--- Exercise input ---
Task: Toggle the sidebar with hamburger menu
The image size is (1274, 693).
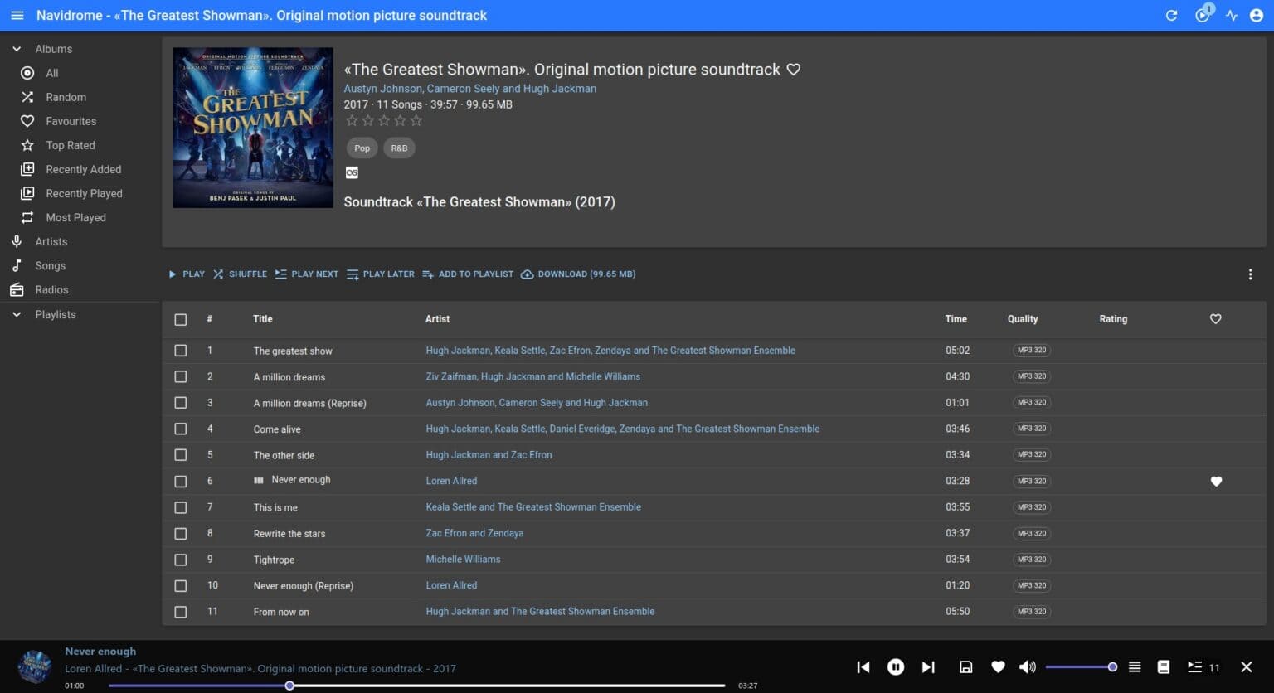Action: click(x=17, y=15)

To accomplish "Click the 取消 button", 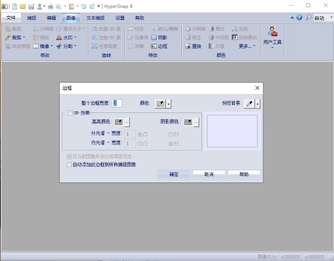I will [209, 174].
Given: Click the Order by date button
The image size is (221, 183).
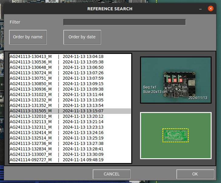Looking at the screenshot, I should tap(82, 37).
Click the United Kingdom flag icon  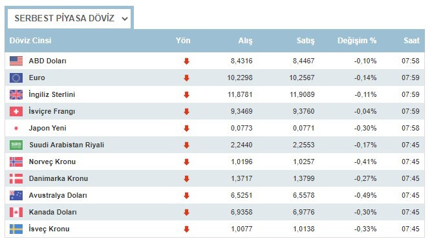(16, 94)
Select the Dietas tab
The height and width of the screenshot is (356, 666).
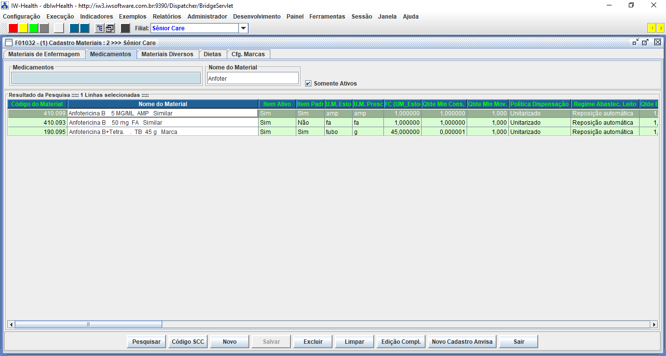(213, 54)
---
> _Task to carry out_
The expected output is an exact copy of the lines from the one holding "The height and" through the last line of the listing above, with the pictures omitted.

> _Solution to this problem_
The height and width of the screenshot is (356, 666).
(213, 54)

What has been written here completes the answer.